Se disant heureux de pouvoir faire une annonce économique sans lien avec la COVID-19, François Legault a souligné la vision de Marc Bédard, qui a fondé Lion en 2008 à une époque où les véhicules électriques n’étaient pas aussi populaires qu’aujourd’hui.

« C’est grâce à des entreprises comme Lion Électrique que nous accélérons notre transition vers une économie résiliente, compétitive et axée sur la croissance propre », a affirmé Justin Trudeau.

Une usine hautement automatisée

L’usine, qui doit être opérationnelle dès le début de 2023, permettra à Lion de ne plus avoir à acheter ses modules de batteries à l’extérieur pour assembler ses ensembles de batteries (aussi appelés « packs de batteries »).

Cela devrait lui permettre de réduire le coût de production de ses batteries, qui peuvent représenter de 30 à 40 % du coût d’un véhicule électrique. La production de ses propres modules de batteries permettra aussi à Lion d’avoir un meilleur contrôle sur le design et la forme de ses batteries.

Malgré la nouvelle usine, Lion prévoit encore devoir acheter les cellules, l’élément de base de la batterie de ses véhicules. Marc Bédard espère pouvoir s’approvisionner en cellules chez des fabricants québécois ou canadiens « dans les prochaines années ».

À terme, la chaîne de production hautement automatisée devrait produire un module toutes les 11 secondes et donc un ensemble de batteries toutes les 5 minutes, pour une capacité totale de 5 gigawattheures (GWh), de quoi équiper 14  000 véhicules électriques par année.

Lion Électrique prévoit produire 650 véhicules en 2021 et espère augmenter ce nombre à 2500 en 2023.

L’entreprise installée à Saint-Jérôme mettra aussi sur pied un centre de recherche et de développement au sein même de son usine de fabrication.

Les prêts des deux ordres de gouvernement sont structurés de façon similaire. Sur les 100 millions prêtés, environ le tiers, soit 30 millions, est remboursable sous condition d’ici cinq ans si l’entreprise répond à certains critères.

La Compagnie Électrique Lion doit s’engager à créer et à maintenir des emplois bien rémunérés, à maintenir les emplois déjà existants, à garder son siège social à Saint-Jérôme et à utiliser la nouvelle usine pour alimenter le marché canadien. Le gouvernement canadien a aussi demandé à l’entreprise d’investir 10 millions de dollars en recherche et développement.

Le reste des prêts, soit 70 millions au total, doit être remboursé par l’entreprise.

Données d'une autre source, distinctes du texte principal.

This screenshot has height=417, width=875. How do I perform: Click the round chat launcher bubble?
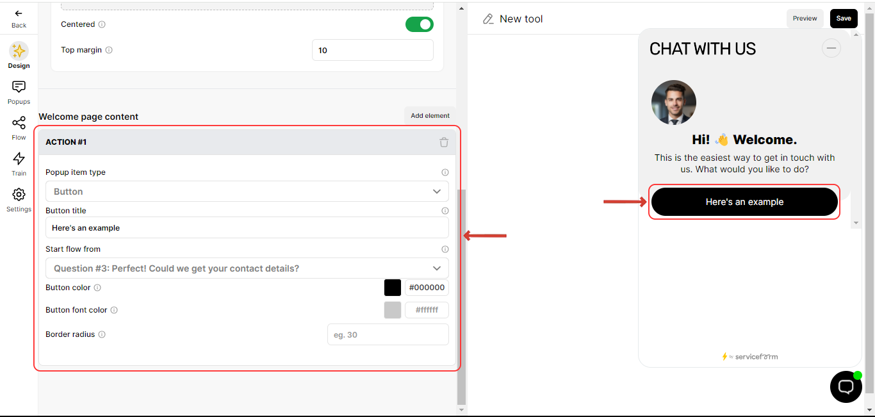pyautogui.click(x=846, y=387)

Une filière québécoise en mobilité durable

L’investissement annoncé lundi s’inscrit dans une volonté du gouvernement du Québec de créer une filière québécoise de la mobilité durable allant de l’extraction de minerai à la production de la batterie, puis à l’assemblage du véhicule électrique, jusqu’au recyclage des différentes composantes. Une équipe a été formée à Investissement Québec et au ministère de l’Économie et de l’Innovation afin de mettre sur pied cet exercice en économie circulaire.

Pierre Fitzgibbon souhaite faire du Québec un leader en production de véhicules électriques en profitant des ressources naturelles qui entrent dans la composition des batteries, soit le nickel, le lithium et le graphite. Il entend inviter des entreprises étrangères à venir s’établir au Québec et des entreprises d’ici à développer leurs activités.

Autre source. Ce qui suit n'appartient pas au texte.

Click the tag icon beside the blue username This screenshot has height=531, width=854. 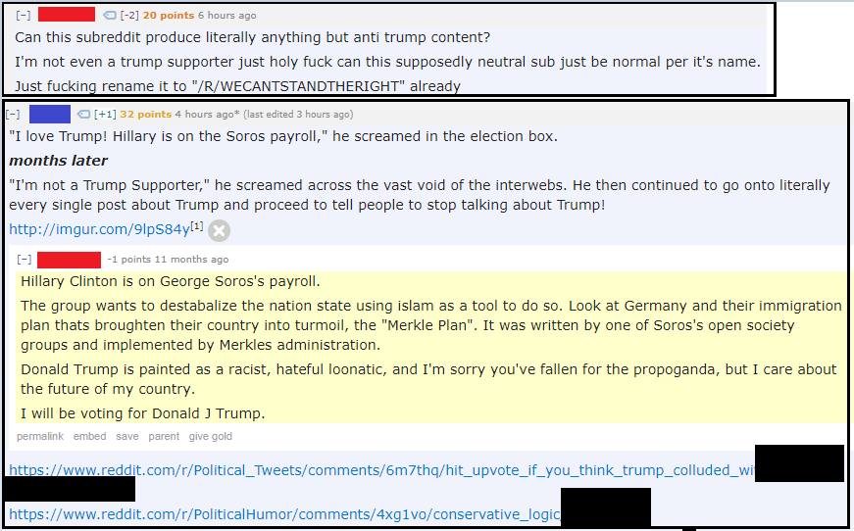point(83,115)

Chez Équiterre, l’analyste Andréanne Brazeau salue l’investissement, mais s’inquiète au sujet du recyclage éventuel des batteries et rappelle l’importance de mettre l’économie circulaire au cœur du développement de la filière du transport durable.

« À l’heure actuelle, les entreprises d’ici comme Lion sont contraintes d’acheter les cellules de batteries en Chine parce que le gouvernement ne valorise toujours pas nos minéraux stratégiques comme le lithium ou le graphite. Pourtant, nous avons au Québec toutes les ressources et la volonté pour arriver à concevoir des batteries 100 % québécoises », a réagi pour sa part Vincent Marissal, responsable en matière d’économie chez Québec solidaire.

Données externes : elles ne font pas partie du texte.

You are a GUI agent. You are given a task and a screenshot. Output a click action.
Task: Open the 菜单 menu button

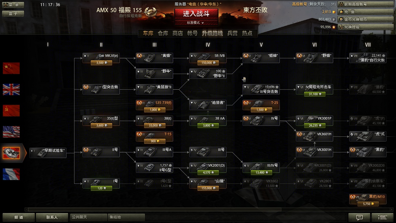click(x=13, y=5)
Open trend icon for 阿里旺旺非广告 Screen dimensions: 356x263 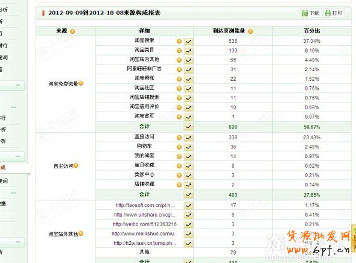point(188,70)
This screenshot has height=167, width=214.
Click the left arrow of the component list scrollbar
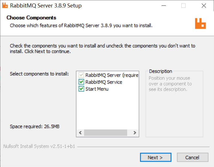[81, 133]
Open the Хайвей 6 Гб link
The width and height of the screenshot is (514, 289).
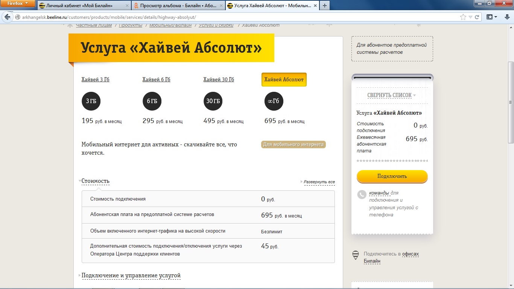tap(156, 79)
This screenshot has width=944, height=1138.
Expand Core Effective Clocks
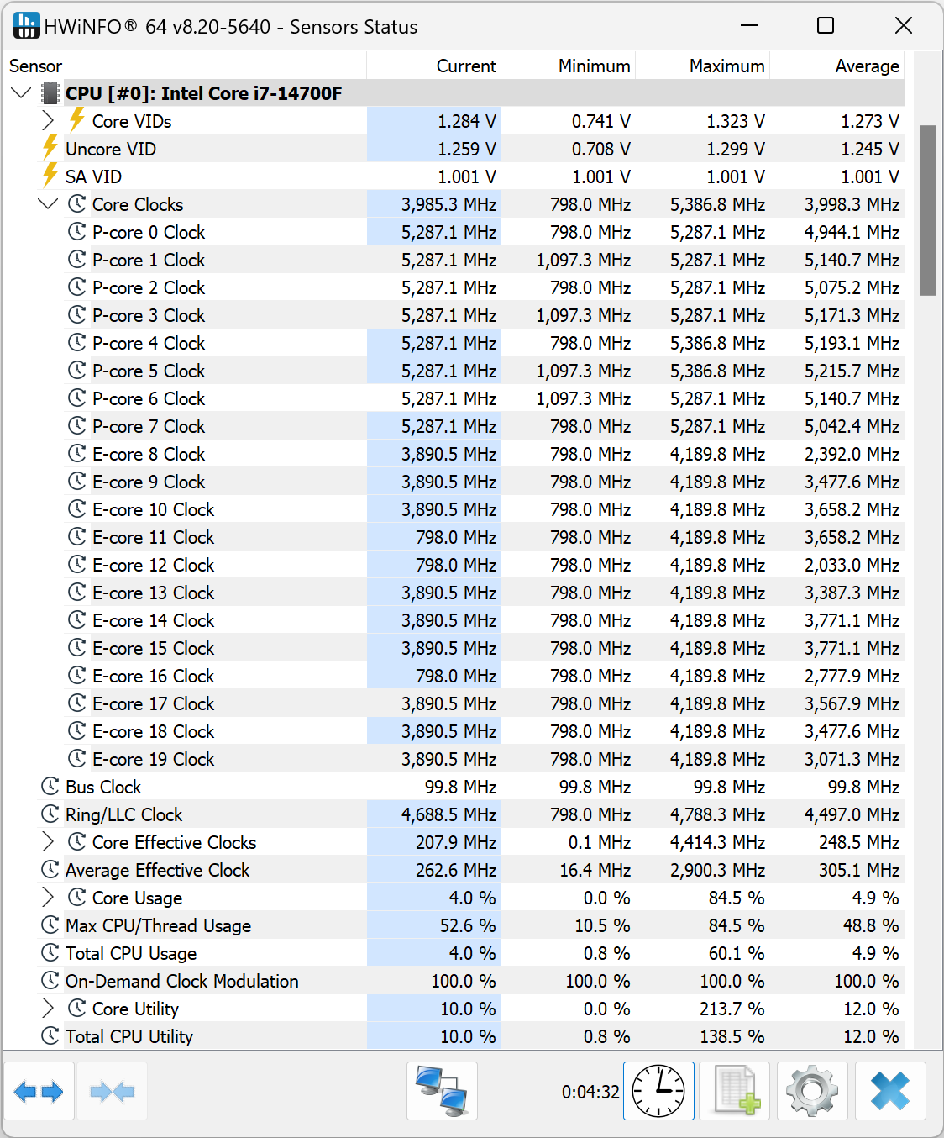click(48, 842)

Congé de taxes à Saint-Jérôme

La Ville de Saint-Jérôme a donné son accord en novembre à une entente de principe selon laquelle une emphytéose de 25 ans sur un terrain de plus de 450  000 pi2 serait cédée à Lion.

En échange du droit de jouir gratuitement de ce terrain pendant 25 ans, et d’un congé de taxe foncière de cinq ans, Lion s’engage à y construire une usine d’au moins 150 000 pi2. Elle disposera d’une option d’achat du terrain à compter de la 10e année.